┏━━

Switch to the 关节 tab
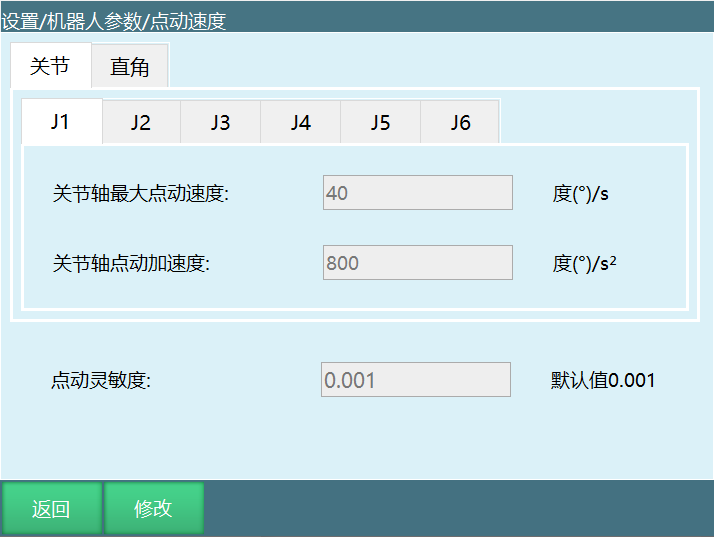This screenshot has height=537, width=714. tap(50, 66)
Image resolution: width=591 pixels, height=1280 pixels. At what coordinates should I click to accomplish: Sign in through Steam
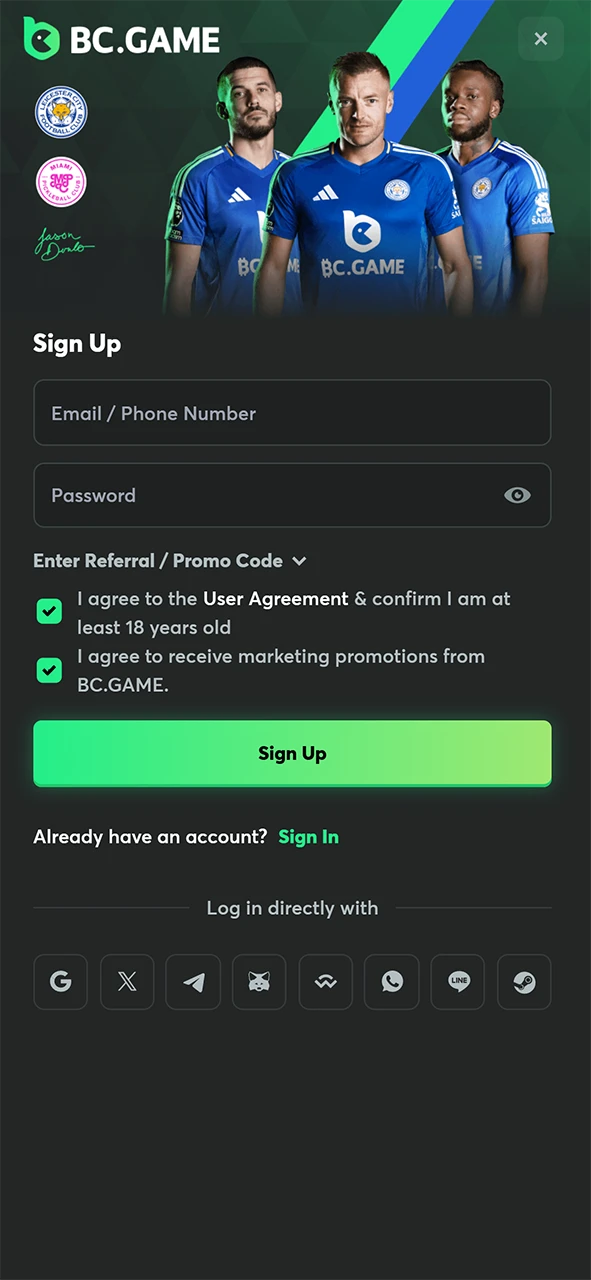(x=524, y=982)
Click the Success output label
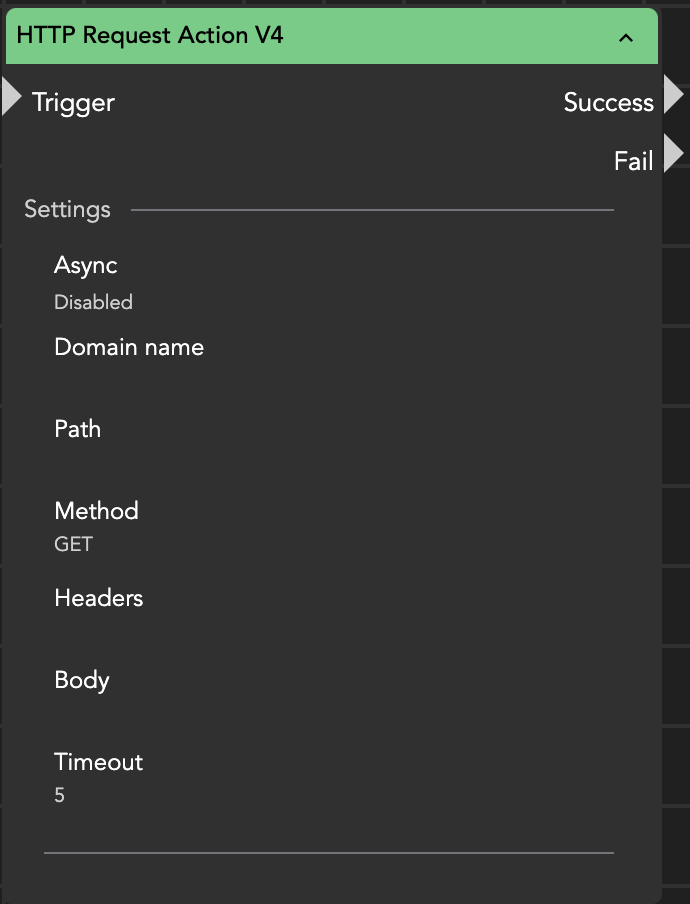This screenshot has width=690, height=904. point(608,102)
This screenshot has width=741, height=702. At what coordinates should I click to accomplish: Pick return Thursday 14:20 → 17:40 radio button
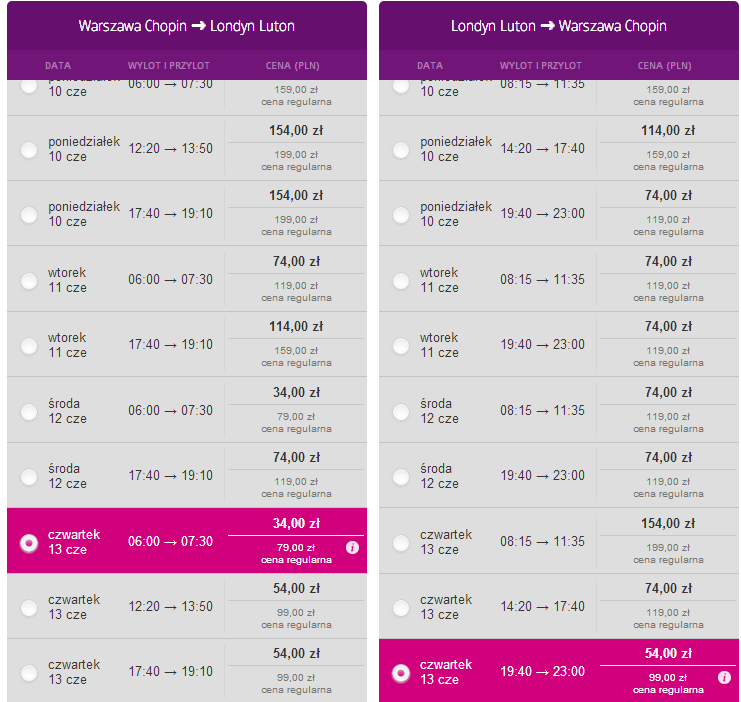(401, 608)
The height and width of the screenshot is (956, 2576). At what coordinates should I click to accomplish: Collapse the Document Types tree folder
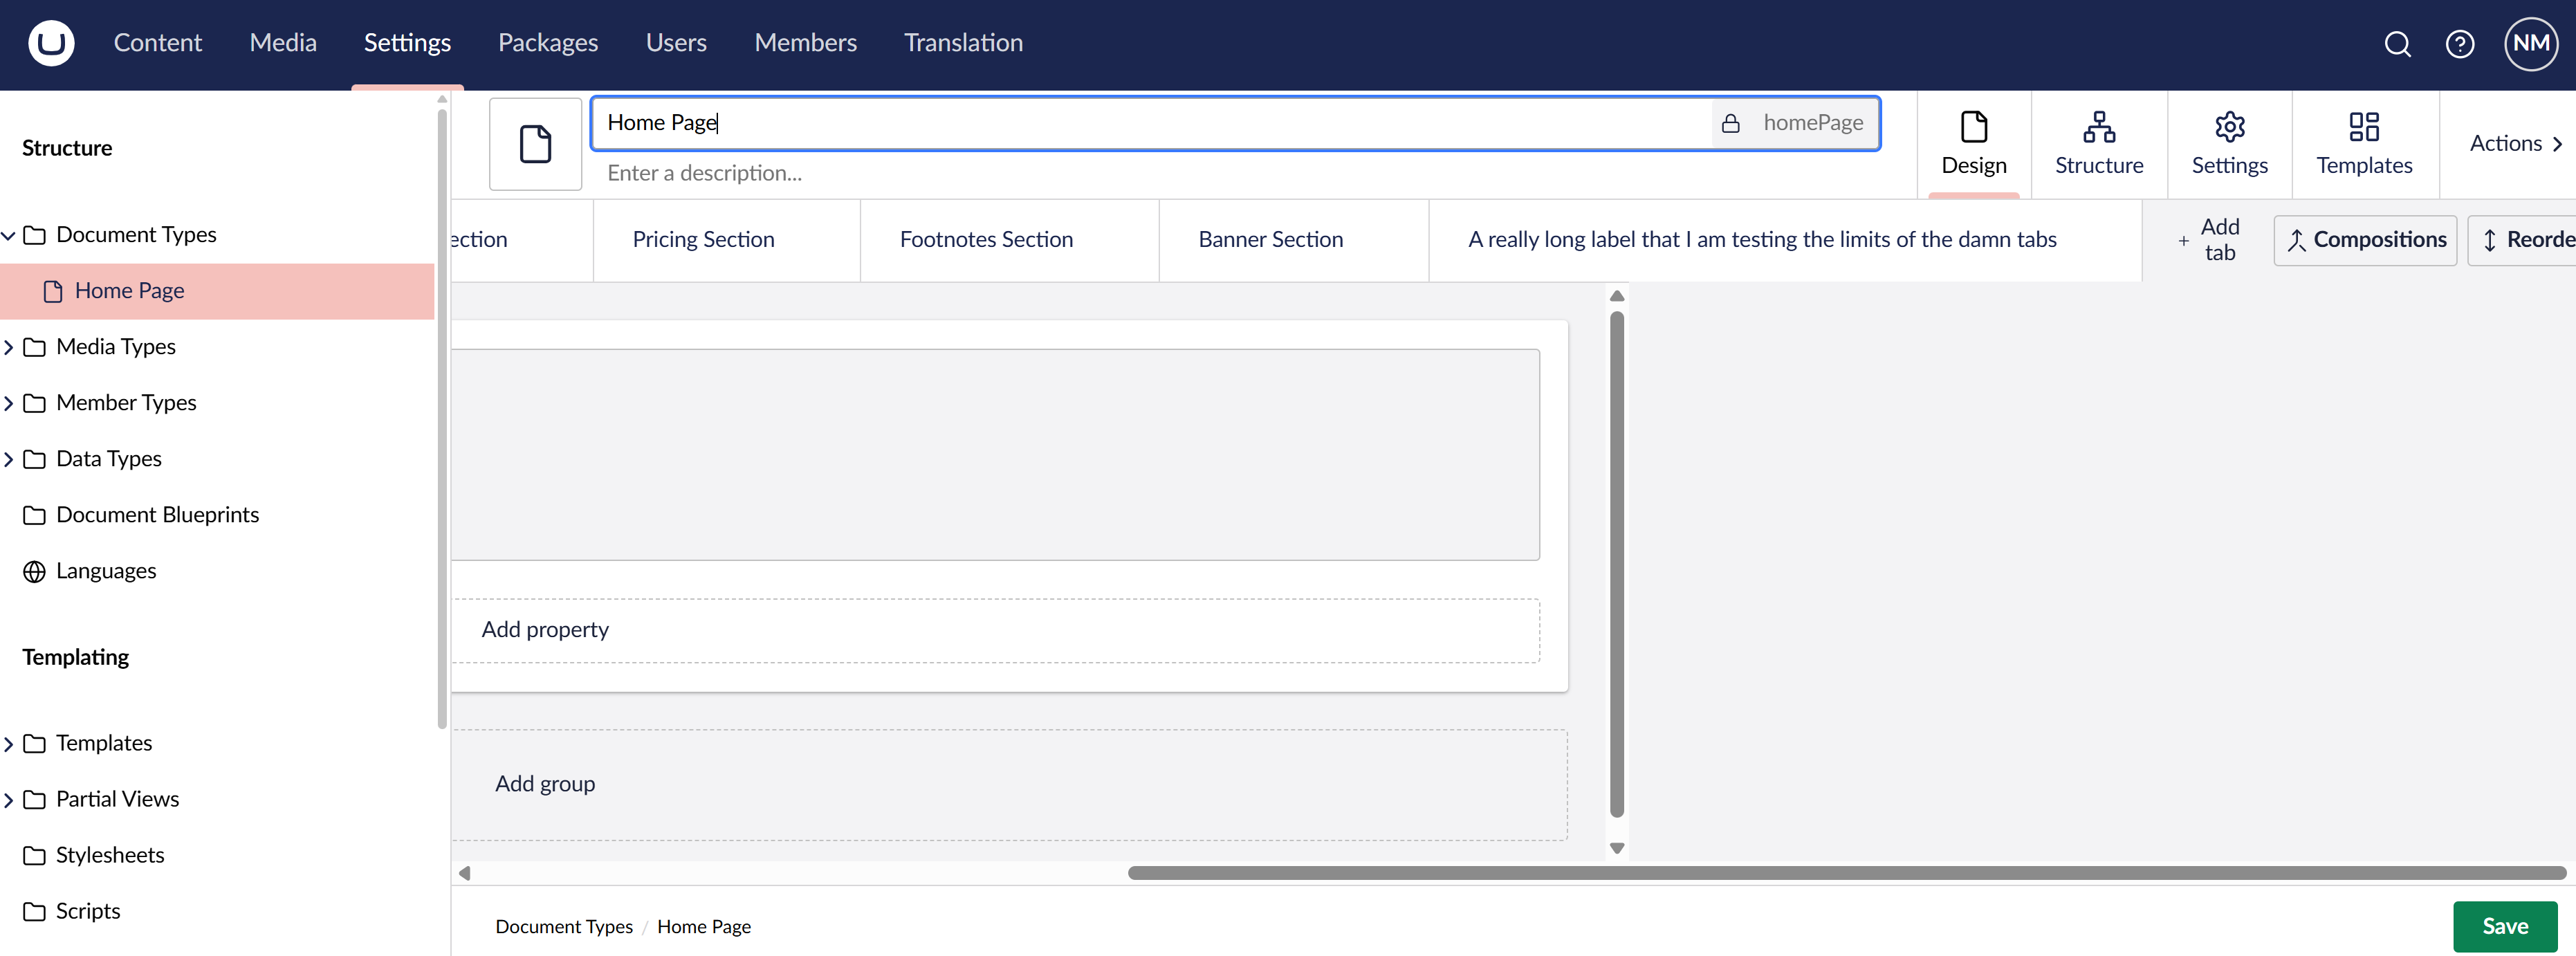[x=9, y=235]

┗━━

Task:
Lay out every one of the rows above as a Markdown table with the columns "Index" and "Text", numbering each line and skipping blank lines. Leave the pictures out of the table.

Exercise response:
| Index | Text |
|---|---|
| 1 | Switch to the 关节 tab |
| 2 | This screenshot has height=537, width=714. tap(50, 66) |
| 3 | Image resolution: width=591 pixels, height=1280 pixels. At what coordinates should I click to accomplish: Sign in through Steam |
| 4 | (x=524, y=982) |
| 5 | Click the Success output label |
| 6 | This screenshot has width=690, height=904. point(608,102) |
| 7 | This screenshot has width=741, height=702. At what coordinates should I click to accomplish: Pick return Thursday 14:20 → 17:40 radio button |
| 8 | (401, 608) |
| 9 | The height and width of the screenshot is (956, 2576). At what coordinates should I click to accomplish: Collapse the Document Types tree folder |
| 10 | [x=9, y=235] |